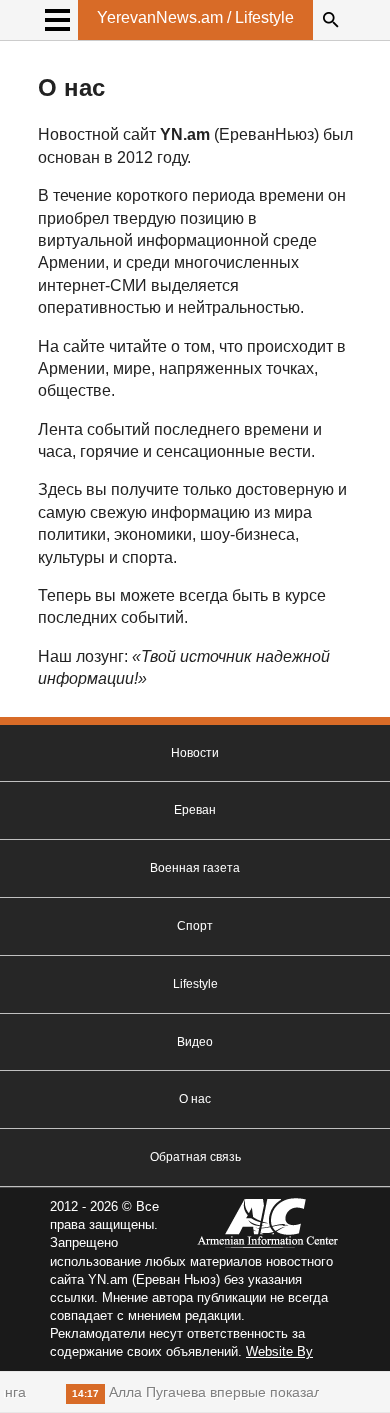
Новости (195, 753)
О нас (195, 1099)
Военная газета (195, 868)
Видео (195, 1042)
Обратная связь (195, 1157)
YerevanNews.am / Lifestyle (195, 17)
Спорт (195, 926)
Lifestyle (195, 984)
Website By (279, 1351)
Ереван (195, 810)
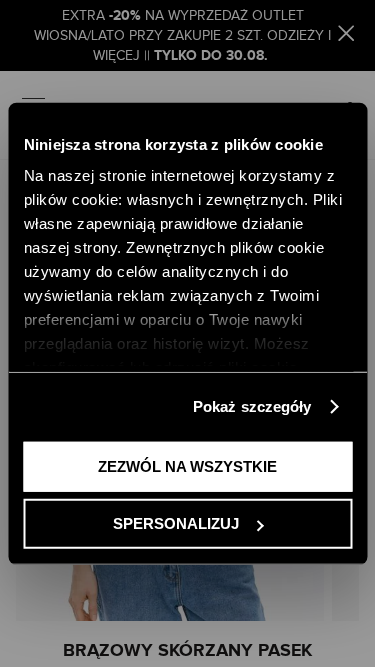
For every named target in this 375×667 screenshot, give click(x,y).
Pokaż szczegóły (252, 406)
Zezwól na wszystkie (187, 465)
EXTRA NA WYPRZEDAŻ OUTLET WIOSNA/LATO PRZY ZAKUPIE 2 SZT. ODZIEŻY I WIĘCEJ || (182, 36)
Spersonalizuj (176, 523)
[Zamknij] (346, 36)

= = =

> **What to do**: Return, exactly as written, the "EXTRA NA WYPRZEDAŻ" line and each line after it through the end of the listing above.

> **Finished task**:
EXTRA NA WYPRZEDAŻ OUTLET WIOSNA/LATO PRZY ZAKUPIE 2 SZT. ODZIEŻY I WIĘCEJ || (182, 36)
Spersonalizuj (176, 523)
[Zamknij] (346, 36)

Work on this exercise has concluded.